Tasarımcı: Begüm Gülen

Aydınlatma, hem işlevsel hem de estetik bir rol oynayarak mekânların ambiyansını belirleyen önemli bir tasarım öğesidir. Bu bağlamda doğal taşlar, organik yapıları ve zamansız görünümleri ile aydınlatma tasarımına farklı bir boyut katar. Asmalı gri traverten, Türkiye’nin eşsiz doğal kaynaklarından biri olarak tasarım dünyasında bu özelliği ile öne çıkar. Hem doğadan gelen bir hikâye hem de modern bir sanat eseri olma özelliğini taşıyan bu tasarımı, traverten ocaklarının zigzaglı yapısından ve kum saati formundan esinlenerek geliştirdim. Tasarımım, zamanın yavaş ve sürekli akışını sembolize ederken, travertenin doğal ve sağlam yapısını da gözler önüne seriyor.

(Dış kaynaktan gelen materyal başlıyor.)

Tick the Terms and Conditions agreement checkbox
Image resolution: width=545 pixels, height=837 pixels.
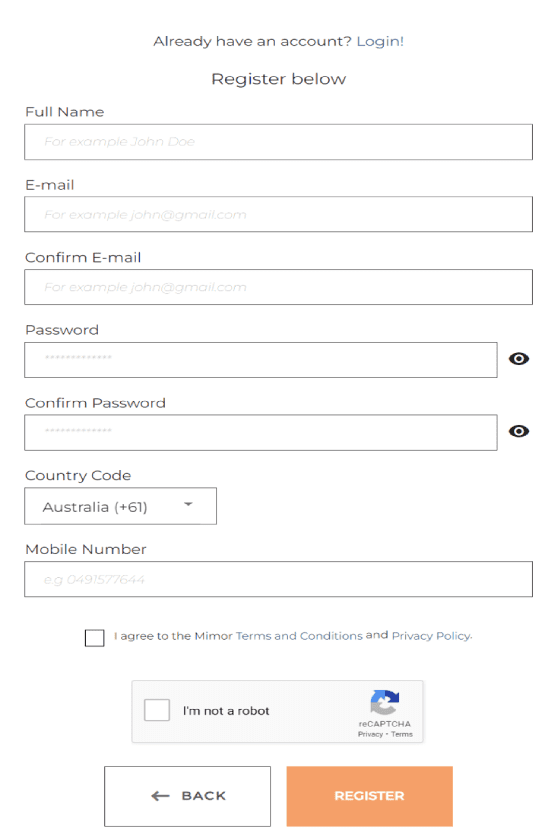pyautogui.click(x=94, y=638)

Traverten, yüzyıllardır mimari projelerde kullanılan dayanıklı ve estetik bir taş türüdür. Asmalı gri traverten ise, zarif gri tonlarıyla mekânlara sofistike bir dokunuş katar. Bu taşın her bir parçası, doğanın milyonlarca yıllık süreç içerisinde meydana getirdiği eşsiz desenlerle doludur. Asmalı gri travertenin bu benzersizliği, tasarımımda hem malzemenin estetiğine hem de tarihsel birikimine vurgu yapmamı sağladı. Kum saati formu ile doğal taşın yıllar içerisinde nasıl oluştuğunu ve zamanın bu süreçteki etkisini bir araya getirdim.

İlham Kaynağı: Traverten Ocaklarının Zigzaglı Yapısı…

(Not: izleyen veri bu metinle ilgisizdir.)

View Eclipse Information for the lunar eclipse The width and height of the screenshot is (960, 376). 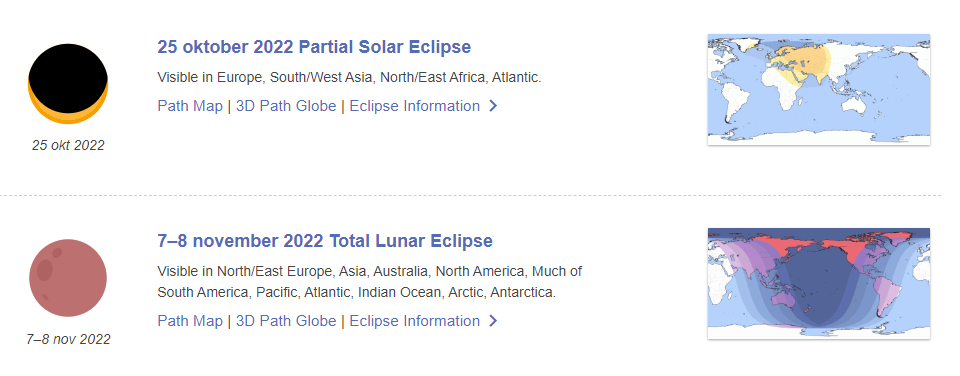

Tasarımımın temel çıkış noktası, traverten ocaklarının kendine has geometrik ve organik yapısıdır. Traverten, çıkarıldığı ocaklarda kesildiğinde ortaya çıkan doğal katmanlar ve zigzaglı desenler, taşın yapısal zenginliğini gözler önüne serer. Bu doğal formasyonlar, her bir taşın içindeki hareketi ve yaşamı simgeler. Aynı zamanda bu yapılar, travertenin zamanla oluşmuş katmanlarını yansıtarak, tasarımı daha da anlamlı hale getirir.

Kum Saati Formu: Zamanın Akışı…

Kum saati formu, tasarımın diğer anahtar unsurlarından biridir. Kum saati, zamanın sürekli ve kaçınılmaz akışını simgelerken, aynı zamanda dengeli ve estetik bir form sunar. Traverten gibi doğal taşlar, zamanla oluşan yapılar olduğu için kum saati ile paralel bir anlam taşır. Bu doğal taşların milyonlarca yıl boyunca oluşum süreci, kum saatinin akışı gibi bir sabrın ve doğanın gücünün simgesidir. Tasarımımda bu iki kavramı birleştirerek, aydınlatma ürünü aracılığıyla hem zamanın etkisini hem de doğanın gücünü yansıtmak istedim.

Fonksiyonel ve Estetik Yaklaşım…

Tasarımımda yalnızca estetik kaygılarla değil, aynı zamanda işlevselliği de ön planda tutarak, günlük kullanımda rahatlık sağlayacak bir ürün geliştirmeye odaklandım. Tavan, masa ve duvar aydınlatması olarak kullanılabilecek farklı modüllerden oluşan bu tasarım, her bir bileşenin mekâna özgü bir aydınlatma çözümü sunmasına olanak tanır.

Zaman ve Doğal Taşlar Arasındaki Bağlantı…

Tasarımımı anlatırken en önemli vurgulardan biri, doğal taşların milyonlarca yıl boyunca oluştuğu gerçeğidir. Zaman, travertenin oluşumunda hayati bir rol oynar. Katman katman biriken mineraller, yıllar içerisinde taşın kendine özgü dokusunu ve rengini oluşturur. Kum saati formu ile bu doğal süreci anlatmak, tasarımımın en önemli mesajlarından biridir. Zaman, yalnızca bu taşların oluşumunda değil, aynı zamanda insanın bu taşları şekillendirerek sanata dönüştürmesinde de önemli bir rol oynar.

Bu bağlamda, asırlardır mimaride ve sanatta kullanılan doğal taşların zamana karşı direncini ve güzelliğini modern bir aydınlatma tasarımında yeniden yorumladım. Doğal taşların ve zamanın birlikteliği, hem tasarımın estetiğini hem de anlamsal derinliğini artırarak, kullanıcıya yalnızca bir aydınlatma ürünü değil, aynı zamanda doğanın ve zamanın iç içe geçtiği bir sanat eseri sunar.